◆ **AIM**:
Render everything from the top of the listing down to the line containing "click(x=424, y=830)" as a Markdown table with two columns, Row and Line, numbering each row and skipping blank lines.

Saved data entries:
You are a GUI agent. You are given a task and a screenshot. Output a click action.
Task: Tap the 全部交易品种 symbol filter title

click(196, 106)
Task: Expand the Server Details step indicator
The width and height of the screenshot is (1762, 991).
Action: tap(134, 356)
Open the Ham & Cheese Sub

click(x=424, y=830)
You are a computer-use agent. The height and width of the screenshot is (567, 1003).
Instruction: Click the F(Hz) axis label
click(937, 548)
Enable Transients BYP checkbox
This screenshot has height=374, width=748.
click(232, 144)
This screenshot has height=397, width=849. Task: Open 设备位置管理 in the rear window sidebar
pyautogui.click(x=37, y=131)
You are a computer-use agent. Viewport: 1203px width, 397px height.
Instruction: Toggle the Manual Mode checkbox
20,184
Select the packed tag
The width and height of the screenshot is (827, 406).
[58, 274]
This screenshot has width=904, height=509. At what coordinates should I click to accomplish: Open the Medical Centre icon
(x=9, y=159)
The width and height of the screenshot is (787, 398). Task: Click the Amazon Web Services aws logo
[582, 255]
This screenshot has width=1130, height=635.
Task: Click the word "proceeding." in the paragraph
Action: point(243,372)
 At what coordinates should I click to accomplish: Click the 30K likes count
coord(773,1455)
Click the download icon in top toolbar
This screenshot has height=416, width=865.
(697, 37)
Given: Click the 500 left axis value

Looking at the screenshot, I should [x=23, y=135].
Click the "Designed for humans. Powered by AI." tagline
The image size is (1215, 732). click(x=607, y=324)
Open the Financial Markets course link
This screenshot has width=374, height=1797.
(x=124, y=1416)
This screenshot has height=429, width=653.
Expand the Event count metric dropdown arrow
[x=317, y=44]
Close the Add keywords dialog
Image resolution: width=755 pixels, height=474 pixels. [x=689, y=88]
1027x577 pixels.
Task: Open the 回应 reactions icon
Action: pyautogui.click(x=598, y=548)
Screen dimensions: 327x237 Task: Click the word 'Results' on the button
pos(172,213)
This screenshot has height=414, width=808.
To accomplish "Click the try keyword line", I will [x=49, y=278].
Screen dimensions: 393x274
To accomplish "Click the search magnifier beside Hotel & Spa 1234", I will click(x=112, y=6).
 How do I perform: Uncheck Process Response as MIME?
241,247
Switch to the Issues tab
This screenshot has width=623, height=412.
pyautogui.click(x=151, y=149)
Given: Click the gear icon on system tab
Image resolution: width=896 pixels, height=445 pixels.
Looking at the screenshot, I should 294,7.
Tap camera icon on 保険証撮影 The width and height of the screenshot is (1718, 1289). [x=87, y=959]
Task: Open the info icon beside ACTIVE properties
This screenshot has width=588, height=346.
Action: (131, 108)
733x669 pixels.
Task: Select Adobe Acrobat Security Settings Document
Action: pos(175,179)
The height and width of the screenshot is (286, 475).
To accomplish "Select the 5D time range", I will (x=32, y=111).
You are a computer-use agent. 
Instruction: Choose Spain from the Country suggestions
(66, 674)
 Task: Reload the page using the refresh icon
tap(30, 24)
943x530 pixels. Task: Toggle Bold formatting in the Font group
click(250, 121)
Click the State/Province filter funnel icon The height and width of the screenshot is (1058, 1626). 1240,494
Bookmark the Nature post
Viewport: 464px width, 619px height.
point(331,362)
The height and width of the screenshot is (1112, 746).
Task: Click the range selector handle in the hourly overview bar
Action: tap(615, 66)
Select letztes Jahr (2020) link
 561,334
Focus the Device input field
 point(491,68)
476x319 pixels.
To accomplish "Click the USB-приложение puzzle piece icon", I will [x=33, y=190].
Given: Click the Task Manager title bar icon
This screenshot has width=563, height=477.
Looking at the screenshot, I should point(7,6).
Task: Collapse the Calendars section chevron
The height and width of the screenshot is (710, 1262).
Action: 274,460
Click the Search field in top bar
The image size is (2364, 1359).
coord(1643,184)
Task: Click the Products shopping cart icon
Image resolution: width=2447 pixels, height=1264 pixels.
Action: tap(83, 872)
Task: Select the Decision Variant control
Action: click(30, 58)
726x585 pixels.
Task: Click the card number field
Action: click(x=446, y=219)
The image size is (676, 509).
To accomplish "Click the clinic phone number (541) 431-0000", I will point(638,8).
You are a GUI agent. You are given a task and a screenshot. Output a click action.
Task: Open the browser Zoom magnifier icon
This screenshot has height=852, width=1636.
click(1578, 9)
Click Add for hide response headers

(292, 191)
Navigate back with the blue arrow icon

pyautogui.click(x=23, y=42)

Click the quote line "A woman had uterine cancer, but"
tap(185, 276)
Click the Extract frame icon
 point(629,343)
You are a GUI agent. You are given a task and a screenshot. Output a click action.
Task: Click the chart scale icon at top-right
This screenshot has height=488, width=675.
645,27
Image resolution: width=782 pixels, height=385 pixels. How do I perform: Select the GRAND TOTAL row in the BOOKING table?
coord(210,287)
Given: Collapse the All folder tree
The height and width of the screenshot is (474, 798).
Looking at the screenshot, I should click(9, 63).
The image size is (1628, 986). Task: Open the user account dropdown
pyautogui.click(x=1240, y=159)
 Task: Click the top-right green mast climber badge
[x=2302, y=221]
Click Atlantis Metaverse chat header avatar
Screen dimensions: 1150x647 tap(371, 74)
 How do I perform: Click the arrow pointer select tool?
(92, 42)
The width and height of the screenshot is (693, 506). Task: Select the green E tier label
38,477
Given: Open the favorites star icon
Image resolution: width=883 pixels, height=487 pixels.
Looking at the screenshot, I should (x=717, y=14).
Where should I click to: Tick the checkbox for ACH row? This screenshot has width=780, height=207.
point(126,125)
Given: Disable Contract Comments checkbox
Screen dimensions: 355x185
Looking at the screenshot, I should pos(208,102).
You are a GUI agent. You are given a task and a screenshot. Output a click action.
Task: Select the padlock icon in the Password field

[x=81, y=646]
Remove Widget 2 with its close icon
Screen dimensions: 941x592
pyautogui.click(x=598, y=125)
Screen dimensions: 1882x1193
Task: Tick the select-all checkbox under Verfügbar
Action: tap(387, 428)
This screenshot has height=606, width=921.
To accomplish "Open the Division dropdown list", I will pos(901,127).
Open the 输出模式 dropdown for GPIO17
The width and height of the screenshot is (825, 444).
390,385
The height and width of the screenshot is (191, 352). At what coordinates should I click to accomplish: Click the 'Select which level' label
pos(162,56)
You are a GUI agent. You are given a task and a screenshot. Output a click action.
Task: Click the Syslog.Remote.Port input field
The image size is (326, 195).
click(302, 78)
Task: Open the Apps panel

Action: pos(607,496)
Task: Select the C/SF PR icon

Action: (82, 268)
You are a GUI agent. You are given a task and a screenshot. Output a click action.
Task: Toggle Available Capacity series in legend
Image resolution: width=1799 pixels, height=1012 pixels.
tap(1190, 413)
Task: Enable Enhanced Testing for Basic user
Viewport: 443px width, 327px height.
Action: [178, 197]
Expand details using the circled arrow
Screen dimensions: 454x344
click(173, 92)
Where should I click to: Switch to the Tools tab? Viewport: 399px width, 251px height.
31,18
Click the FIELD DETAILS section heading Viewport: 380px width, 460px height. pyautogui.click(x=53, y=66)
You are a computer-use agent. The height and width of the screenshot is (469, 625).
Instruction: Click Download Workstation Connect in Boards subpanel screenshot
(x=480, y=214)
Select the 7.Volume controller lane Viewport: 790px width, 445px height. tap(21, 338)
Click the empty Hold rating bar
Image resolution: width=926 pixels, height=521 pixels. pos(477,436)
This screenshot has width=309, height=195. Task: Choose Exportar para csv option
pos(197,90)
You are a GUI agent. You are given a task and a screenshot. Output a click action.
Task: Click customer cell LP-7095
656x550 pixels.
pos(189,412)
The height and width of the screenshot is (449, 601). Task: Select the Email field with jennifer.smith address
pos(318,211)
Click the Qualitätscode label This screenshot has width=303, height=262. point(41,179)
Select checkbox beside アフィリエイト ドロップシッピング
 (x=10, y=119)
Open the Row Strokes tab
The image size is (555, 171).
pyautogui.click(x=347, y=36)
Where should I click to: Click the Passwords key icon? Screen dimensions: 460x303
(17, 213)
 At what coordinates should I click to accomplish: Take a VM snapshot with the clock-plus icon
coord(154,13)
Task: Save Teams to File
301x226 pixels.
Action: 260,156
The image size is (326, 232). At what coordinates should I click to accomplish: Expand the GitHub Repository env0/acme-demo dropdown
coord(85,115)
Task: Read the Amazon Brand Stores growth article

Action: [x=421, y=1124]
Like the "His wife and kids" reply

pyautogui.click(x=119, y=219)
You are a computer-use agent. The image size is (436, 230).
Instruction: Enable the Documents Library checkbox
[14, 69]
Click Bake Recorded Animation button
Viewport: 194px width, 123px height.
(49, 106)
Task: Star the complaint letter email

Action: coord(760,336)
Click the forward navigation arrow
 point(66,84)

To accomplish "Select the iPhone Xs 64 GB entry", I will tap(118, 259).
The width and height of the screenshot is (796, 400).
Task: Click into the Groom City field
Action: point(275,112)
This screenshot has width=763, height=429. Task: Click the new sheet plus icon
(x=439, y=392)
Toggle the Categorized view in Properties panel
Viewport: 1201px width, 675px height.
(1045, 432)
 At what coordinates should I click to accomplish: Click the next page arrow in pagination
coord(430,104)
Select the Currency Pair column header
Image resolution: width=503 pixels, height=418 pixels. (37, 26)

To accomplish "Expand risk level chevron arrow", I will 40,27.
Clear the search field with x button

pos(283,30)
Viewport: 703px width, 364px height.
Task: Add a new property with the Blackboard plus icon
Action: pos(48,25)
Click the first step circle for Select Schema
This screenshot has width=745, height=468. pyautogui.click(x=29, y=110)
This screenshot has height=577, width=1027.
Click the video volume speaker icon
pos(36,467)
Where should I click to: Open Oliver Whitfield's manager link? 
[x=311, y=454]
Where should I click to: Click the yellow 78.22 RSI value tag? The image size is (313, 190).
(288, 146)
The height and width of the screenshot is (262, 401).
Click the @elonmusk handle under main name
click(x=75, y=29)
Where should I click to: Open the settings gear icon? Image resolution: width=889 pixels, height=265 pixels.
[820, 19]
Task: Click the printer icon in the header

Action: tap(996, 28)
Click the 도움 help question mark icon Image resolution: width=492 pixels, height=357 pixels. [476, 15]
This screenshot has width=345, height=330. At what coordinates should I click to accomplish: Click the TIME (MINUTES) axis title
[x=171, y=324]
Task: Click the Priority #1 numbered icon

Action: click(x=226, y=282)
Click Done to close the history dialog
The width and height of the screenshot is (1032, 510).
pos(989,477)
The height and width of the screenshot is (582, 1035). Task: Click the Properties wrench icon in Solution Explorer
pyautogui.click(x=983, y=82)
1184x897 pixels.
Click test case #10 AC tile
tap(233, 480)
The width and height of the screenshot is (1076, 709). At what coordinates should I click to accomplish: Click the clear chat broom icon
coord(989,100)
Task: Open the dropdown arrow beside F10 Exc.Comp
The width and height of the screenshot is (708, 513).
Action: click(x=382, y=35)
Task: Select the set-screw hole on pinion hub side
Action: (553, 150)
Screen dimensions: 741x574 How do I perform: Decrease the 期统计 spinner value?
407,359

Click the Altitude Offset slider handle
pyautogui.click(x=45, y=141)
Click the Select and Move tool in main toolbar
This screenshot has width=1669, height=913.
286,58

◆ **ANSWER FOR THE TASK**:
| Row | Line |
|---|---|
| 1 | You are a GUI agent. You are given a task and a screenshot. Output a click action. |
| 2 | Task: Tap the 全部交易品种 symbol filter title |
| 3 | click(196, 106) |
| 4 | Task: Expand the Server Details step indicator |
| 5 | The width and height of the screenshot is (1762, 991). |
| 6 | Action: tap(134, 356) |
| 7 | Open the Ham & Cheese Sub |
| 8 | click(x=424, y=830) |